Word and element location data:
▽

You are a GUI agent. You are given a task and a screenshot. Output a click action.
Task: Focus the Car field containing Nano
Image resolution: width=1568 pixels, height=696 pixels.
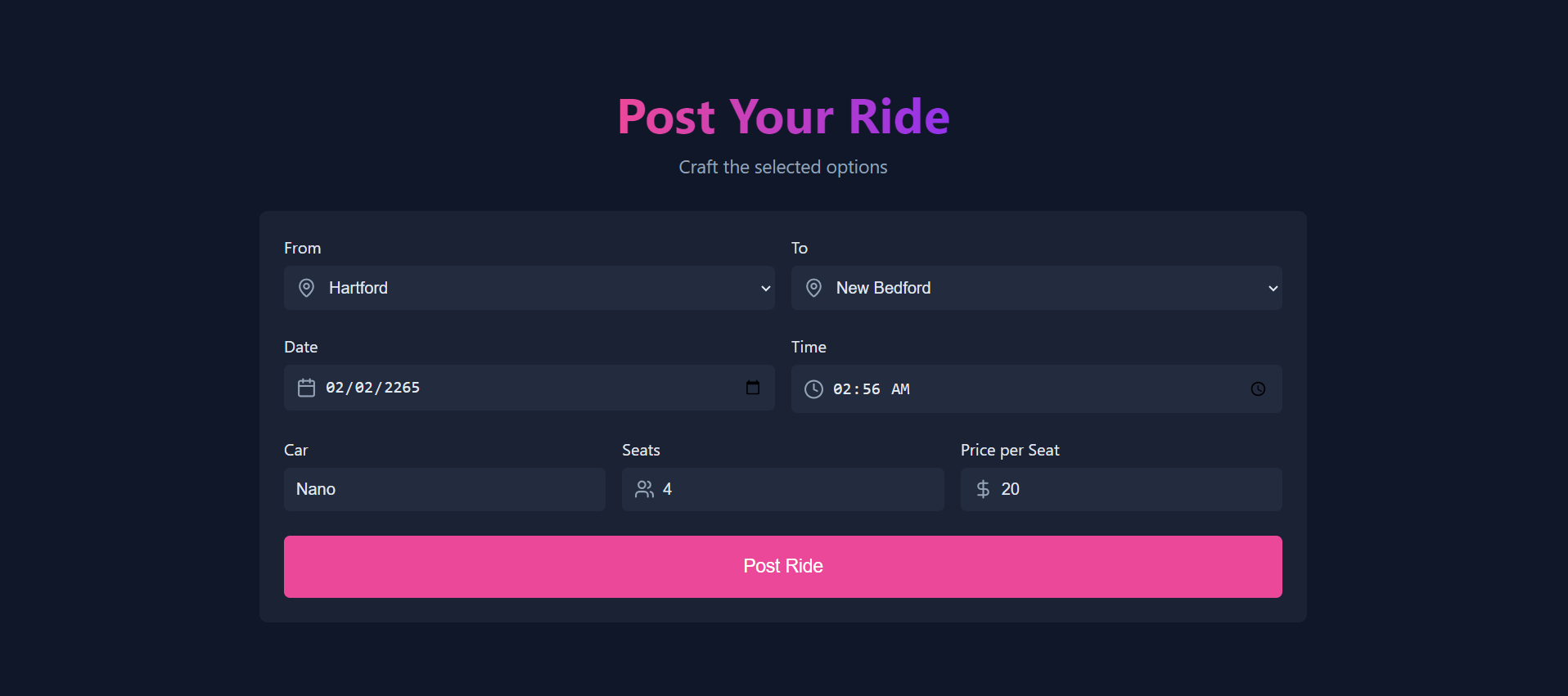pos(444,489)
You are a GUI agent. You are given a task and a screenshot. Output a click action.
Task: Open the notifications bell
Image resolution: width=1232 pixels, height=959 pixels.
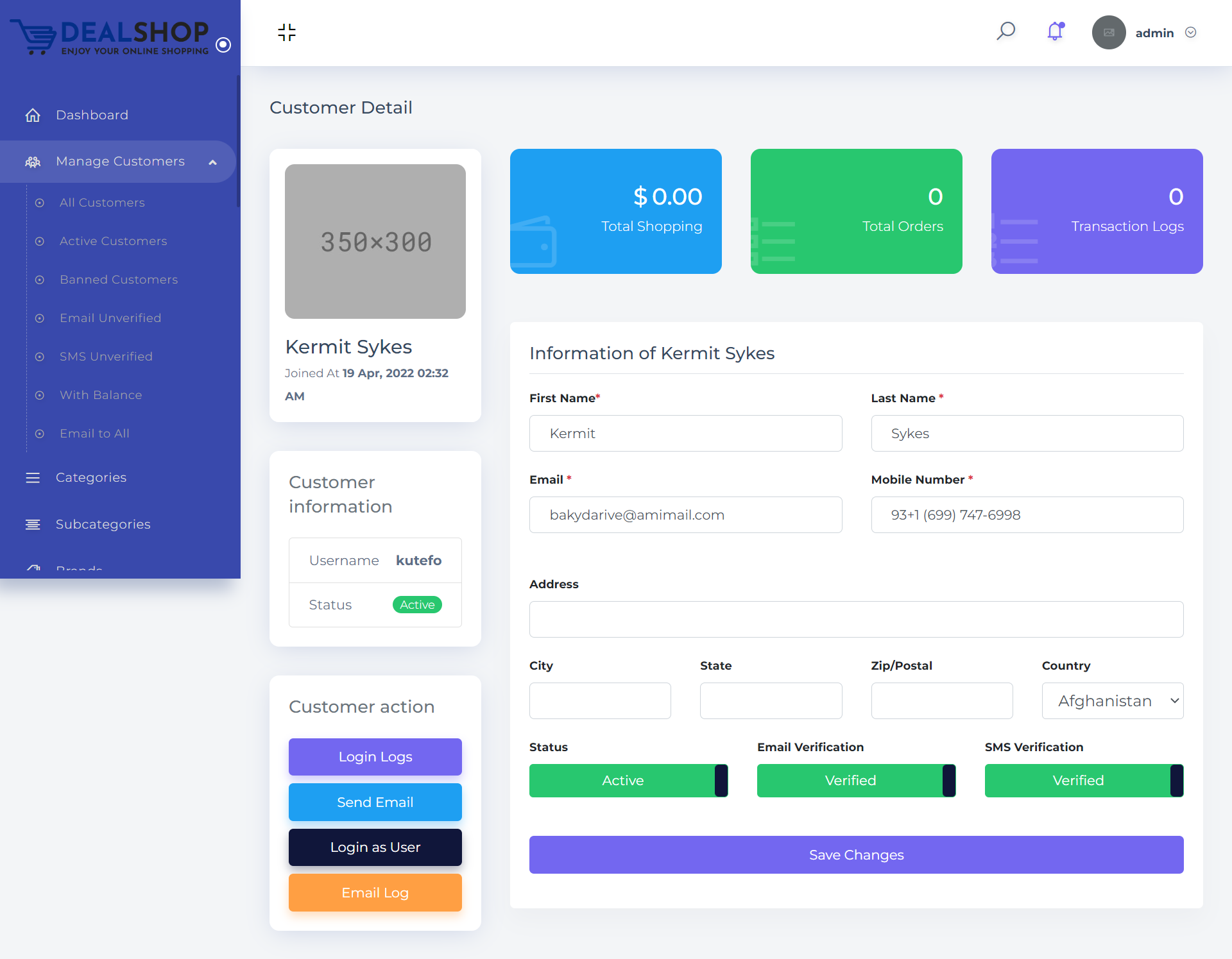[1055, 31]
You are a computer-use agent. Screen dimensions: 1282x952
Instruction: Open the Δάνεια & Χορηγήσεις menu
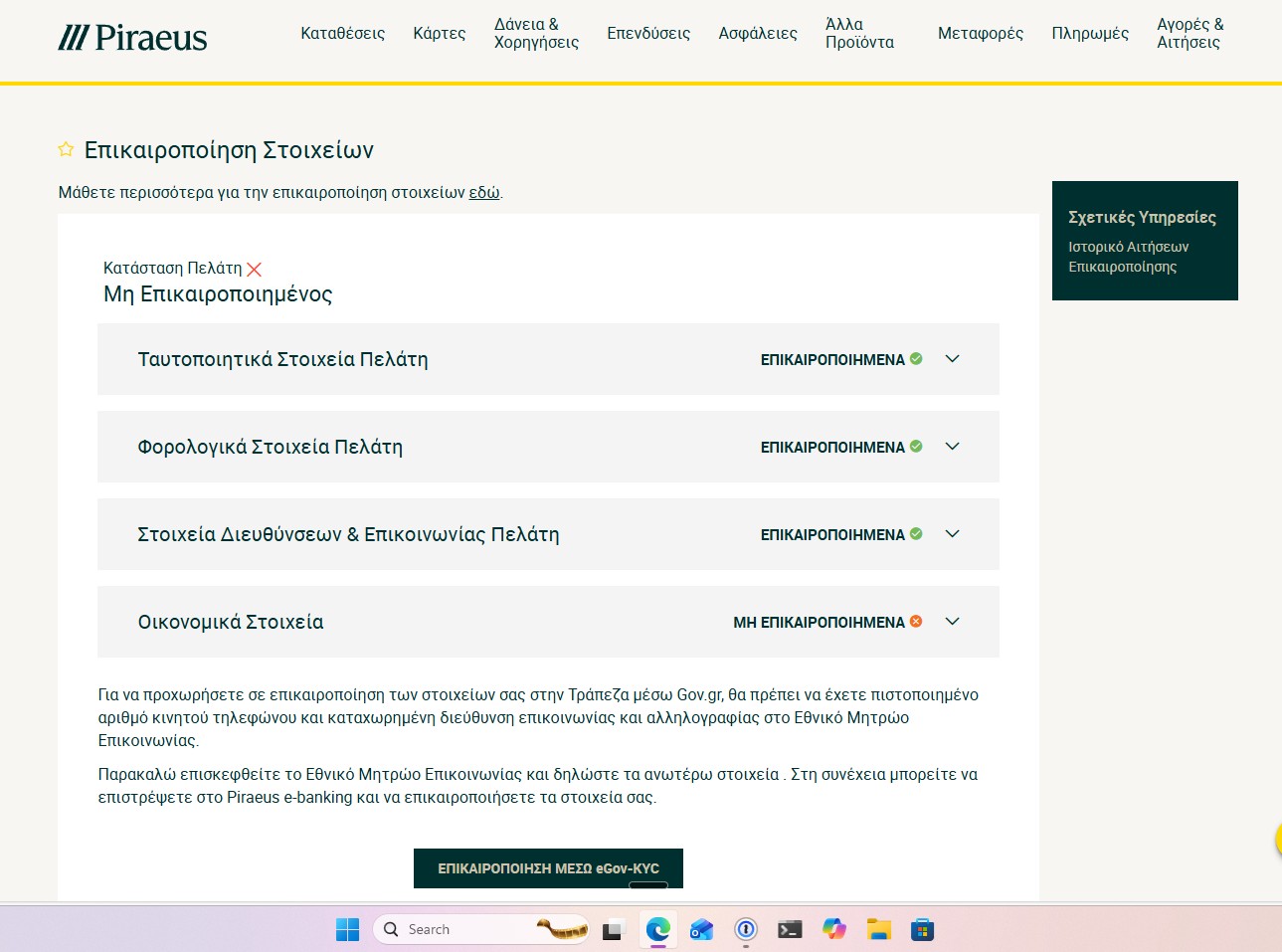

△

- [WRITTEN TASK] Find each line in the rows above that contains the string "resolution" and copy those lines out in full.

- [ANSWER FOR THIS EXERCISE]
Image resolution: width=1568 pixels, height=696 pixels.
Image resolution: width=1232 pixels, height=959 pixels.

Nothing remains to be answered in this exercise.